Call for Publications: Violence in the Early Modern World

Erica Charters's picture

We are requesting potential contributors with expertise in East Asian history for an edited volume on violence in the early modern world. 

Following a successful conference (June 2017, Oxford), Peter Wilson (Oxford), Marie Houllemare (Institute Universitaire de France), and Erica Charters (Oxford) are editing a volume on the global history of organized violence during the early modern period.  While we have a range of experts from different geographic areas, we are short on contributors in East Asian history.  Please contact us at erica.charters [at] with a brief proposal and CV.  This will be part of OUP's Global History Series.
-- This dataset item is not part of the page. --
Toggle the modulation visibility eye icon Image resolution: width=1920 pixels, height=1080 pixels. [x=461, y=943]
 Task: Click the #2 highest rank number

The history of violence and its restraint has been crucial to definitions of ‘Western civilization’ and the modern world, often by contrasting them with barbaric predecessors and the cultures that they claim to have tamed.  Yet, evidence for the restraint of violence varies according to one’s viewpoint: the sharp decline of homicide in seventeenth-century Europe, for example, diverges from the simultaneous rise in violence of Atlantic colonial societies. As histories of violence and restraint are usually written from national and nationalist perspectives, this volume brings global approaches to the study of violence in order to probe historical assumptions about the limits of violence and its decline during the early modern period.  It thereby also questions narratives of the inexorable rise of the nation-state alongside historical periodization of the ‘early modern’ and ‘modern.’  At the same time, as most historical approaches to violence have tended to focus on inter-personal violence and its patterns in civil society, the volume integrates warfare and other crucial forms of large-scale violence into the existing scholarship on violence.   By examining large-scale, organized violence alongside broader social and cultural patterns, the volume analyses the boundaries between ‘war’ and ‘violence’, as well as how they relate to ideas of morality, social order, law, and political legitimacy in the early modern world.